Pour qui s’en tiendrait au souvenir de Maison de poupée, on verra des femmes qui rompent, s’arrachent à leur vie quotidienne. Font scandale. Pour qui voudra voir les fils qui vont du théâtre de la chambre d’hôtel au grand large, on pourrait comprendre que la jeune adolescente du « haut » est Chloé, en « bas »…Mais les auteurs cherchent à nous égarer, et, à un moment, Henri raconte à Chloé qu’on lui a raconté que la femme d’un de ses collègues s’était barrée, sans qu’il ne comprenne rien…
Il y a tant de faits dans ce travail assez bref, deux heures pas même, que l’on pourrait sans fin le commenter et tirer des fils. Une scène paroxystique, en bas, avec une Marie Denarnaud au bout du désespoir, hors d’elle, poursuivie par un Arthur Igual ici terrifiant à souhait, mais la plupart du temps, humain ambivalent, terriblement séduisant. Un duo de choc.
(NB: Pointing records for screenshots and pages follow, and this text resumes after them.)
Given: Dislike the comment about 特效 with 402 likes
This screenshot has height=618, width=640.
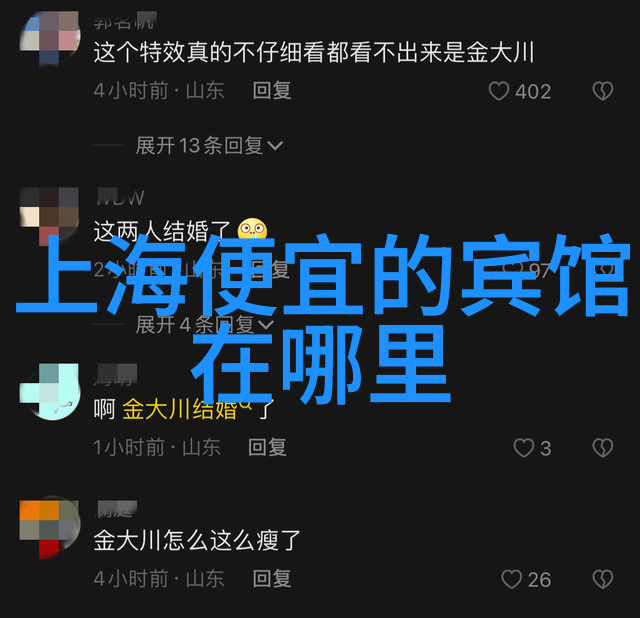Looking at the screenshot, I should click(x=603, y=91).
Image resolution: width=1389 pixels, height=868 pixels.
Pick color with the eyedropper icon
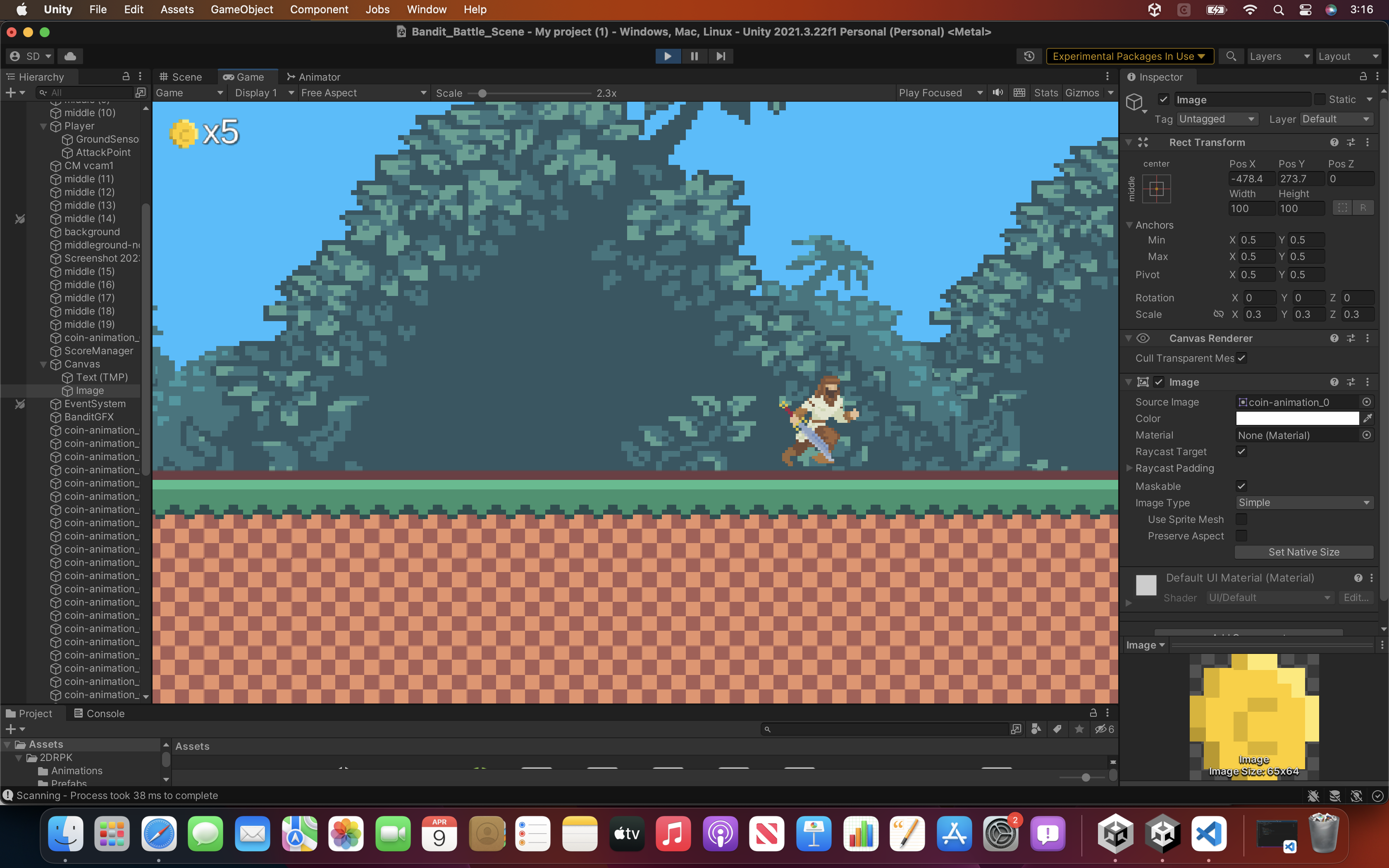1367,418
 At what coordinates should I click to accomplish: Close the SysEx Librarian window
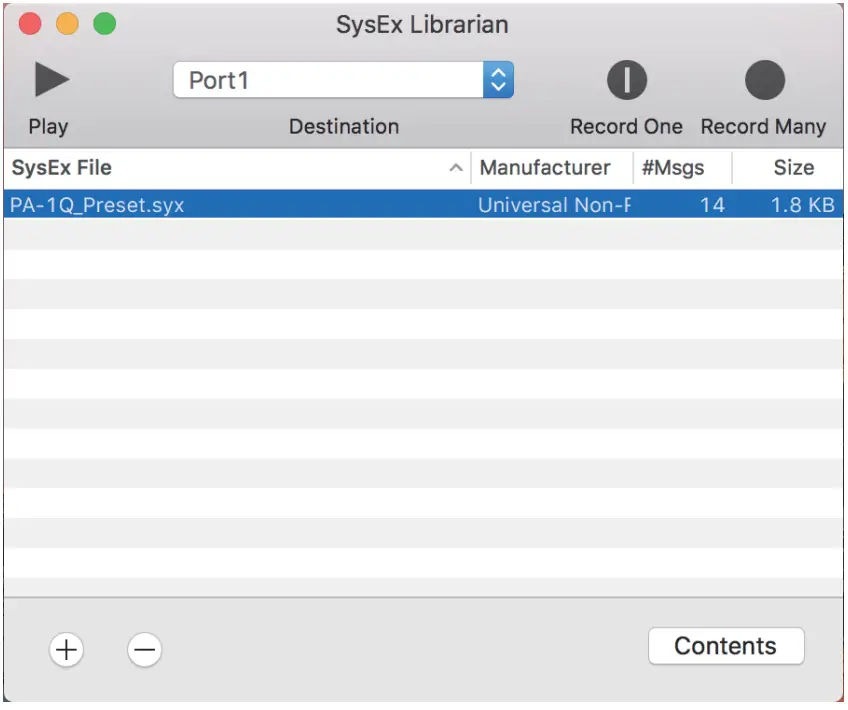coord(30,24)
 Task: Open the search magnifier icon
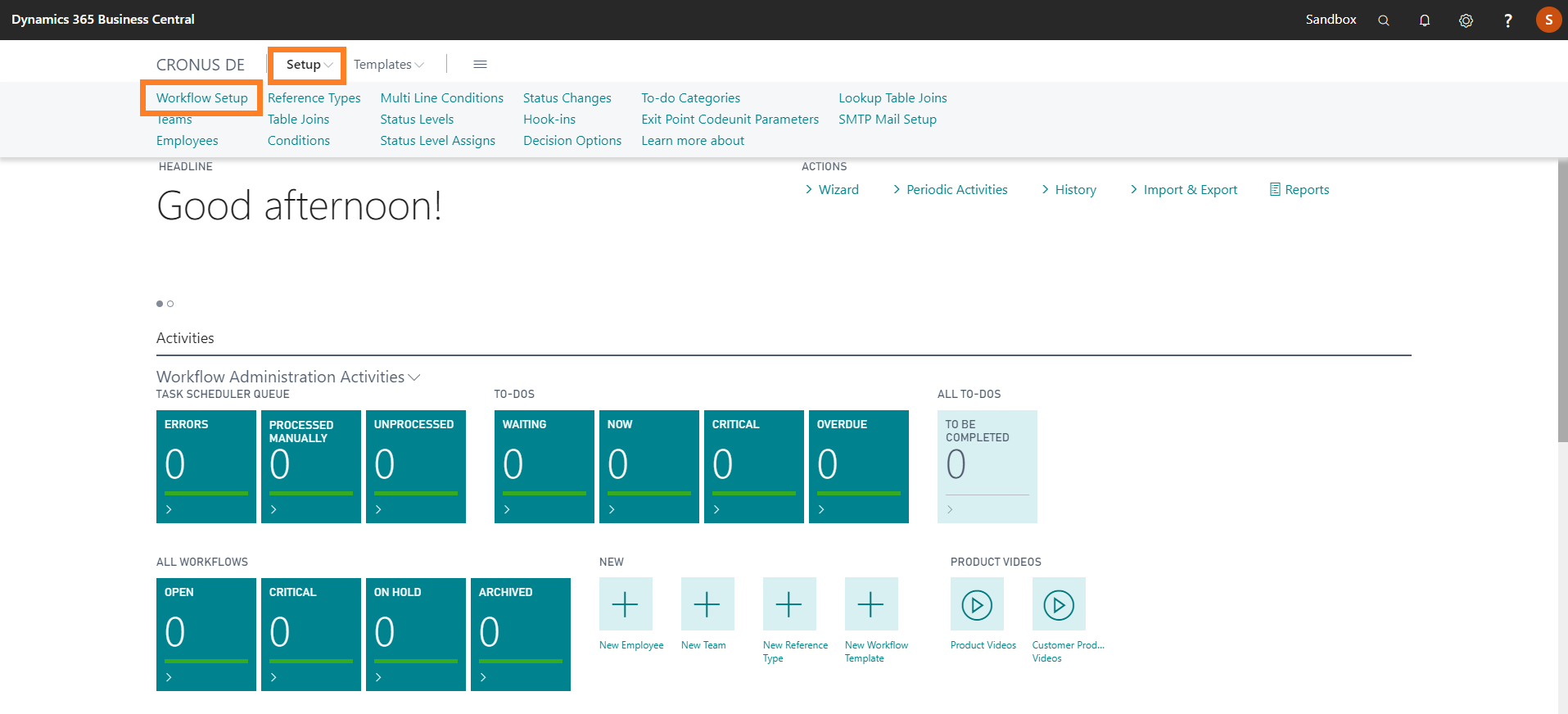pyautogui.click(x=1383, y=20)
Mais sans doute la scène la plus éprouvante est-elle celle, filmée, bouclée, de la jeune fille terrorisée par son beau-père violent, brutal, et qui, enfermée dans le cagibi des toilettes, attend qu’il s’en aille. La jeune Prune Bozo est aussi télégénique qu’émotionnellement magistrale. Elle est le coeur de cette « pièce » de toutes pièces, ces histoires de femmes qui prennent le large, le grand large, on l’espérerait….
Théâtre du Rond-Point, du mardi au vendredi à 19h30, samedi à 18h30. Jusqu’au 21 mars. Durée : 1h50. Tél : 01 44 95 98 21.